Whilst this is a concern I personally am more worried about where Ida’s extra-tropical remants will go and it is likely that she will run the East Coast and bring as much of a punch about a day or two to the Northeast coast from the Virginia capes to Maine. I also believe that the wrap-around from Ida’s circulation will suck in colder air from Ontario and Quebec, and this coupled with copious amounts of available moisture from a warm Atlantic and even Gulf Stream interaction, I major wind and rain maker is highly possible along the coast with damaging gusts and coastal surge with significant beach erosion along the Jersey shore and Long Island shore all the way up through Rhode Island and Massachussets to Maine.. A major snowstorm that could bring 2-3 feet through the interior high country is also a high possibility with some orographic lift which could enhance snowfall inland.
A major weather story unfolds and could this signal the arrival of winter’s first real cold shot? If so, I believe the party won’t begin proper until December still despite the possibility of some very cold air that arrives into the fray mid to late November!
I have posted along with this article some photos from this mornings frost and freezing fog. Note as I headed into the hills just directly in front of our house, how the inversion is shallow, perhaps only 150 to 200 feet thick..
Thanks for reading.
-Mark
Today’s Extremes here at my House: High 45 degrees, Low 27 degrees
Conditions: Freezing fog which gave way to a chilly, filtered sunshine!





>I'm not sure that the Kelvin is much use outside the laboratory but the Fahrenheit is a completely arbitrary scale and I don't see why America persists with it. Gordy Brown ought to lean on Barack Obama and get the mess sorted.
I think the term 'freezing fog' is over-used, and dare I say, particularly during this heatwave…
>Thank you for your description my friend!
>I've looked at this issue of Fahrenheit. I'd like to see the Kelvin adopted, which measures temperature relative to absolute zero, where one Kelvin = 1 degree C. Lord Kelvin should be celebrated for his Glaswegian talent.

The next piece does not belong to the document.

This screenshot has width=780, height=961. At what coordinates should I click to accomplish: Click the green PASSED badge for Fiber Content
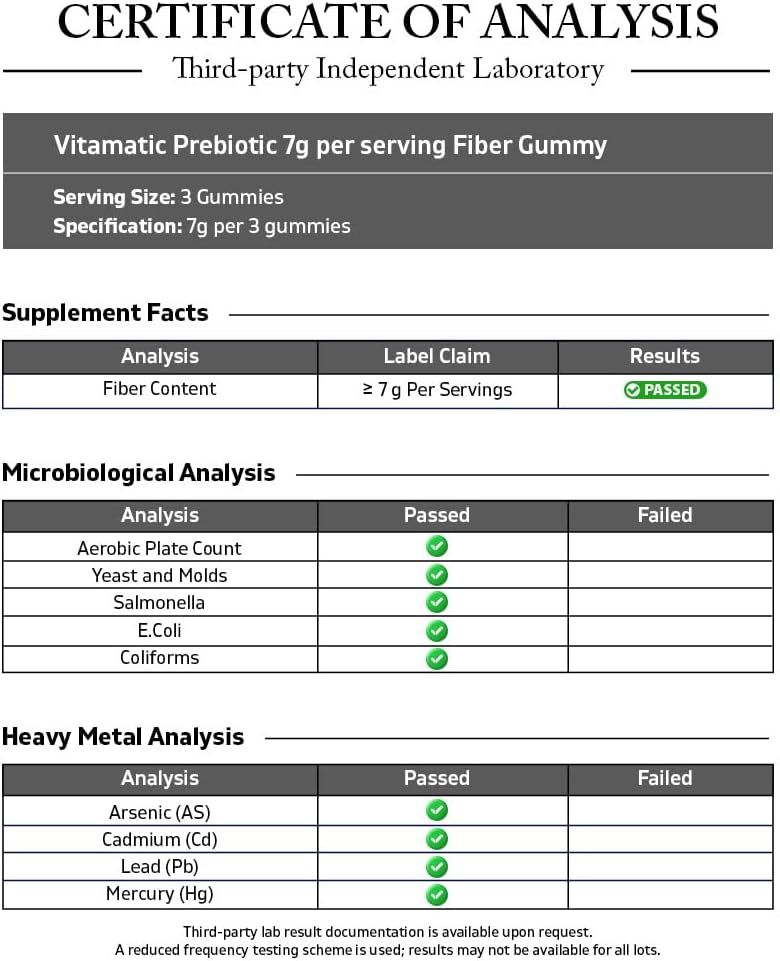click(665, 390)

Freezing fog is composed of supercooled water droplets (i.e. ones which remain liquid even though the temperature is below freezing-point). One of the characteristics of freezing fog is that rime – composed of feathery ice crystals – is deposited on the windward side of vertical surfaces such as lamp-posts, fence-posts, overhead wires, pylons and transmitting masts.
Thanks for reading folks
>freezing fog for me, constitutes fog that is present within a "freezing air mass", i.e. below freezing at the surface! 27 degrees BTW is about -3C…
>I agree regarding fahrenheit. I see frost on my windscreen, it must be below 32 out there! It just doesn't seem right.
>How would you define 'freezing fog'?
Is it a fog which leaves a small layer of ice upon surfaces it touches? Is it just a fog which coincides with temperatures below O deg C?
I find it difficult to understand degrees Fahrenheit. It is an awful scale and I think Barack Obama should outlaw it, but I bet he'll meet staunch opposition from those Republicans – I smell a filibuster.